Pavilion in the Rain

“On warm summer nights, in that epoch between the wars and before air conditioning, the doors and wide wooden shutters would be open, and the music would drift out of the pavilion over the converging crowds of excited young people, through the parking lot glistening with cars, through the trees, and over the lake-or the river, or the sea. Sometimes Japanese lanterns hung in the trees, like moons caught in the branches, and sometimes little boys too hung there, observing the general excitement and sharing the sense of an event. And the visit of one of the big bands was indeed an event.

The sound of the saxophones, a sweet and often insipid yellow when only four of them were used, turned to a woody umber when, later, the baritone was added. The sound of three trombones in harmony had a regal grandeur. Four trumpets could sound like flame, yet in ballads could be damped by harmon mutes to a citric distant loneliness. Collectively, these elements made up the sound of a big band.

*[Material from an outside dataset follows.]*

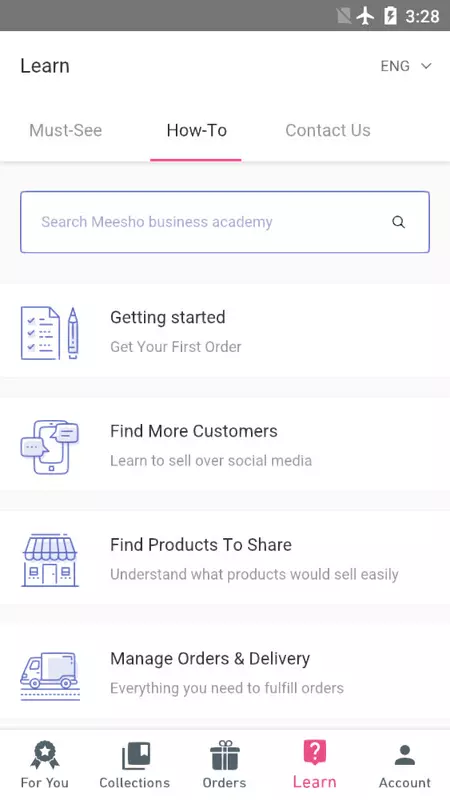Tap the delivery truck icon
450x800 pixels.
pos(50,676)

It is one that will not go away. The recordings made then are constantly reissued and purchased in great quantities. Time-Life re-creates in stereo the arrangements of that vanished era, while the Reader's Digest and the Book of the Month Club continue to reissue many of the originals. Throughout the United States and Canada, college and high school students gather themselves into that basic formation—now expanded to five trumpets, four trombones, five saxes doubling woodwinds, piano, bass, drums, and maybe guitar and French horns too-to make their own music in that style. By some estimates there are as many as 30,000 of these bands. The sound has gone around the world, and you will hear it on variety shows of Moscow television—a little clumsy, to be sure, but informed with earnest intention.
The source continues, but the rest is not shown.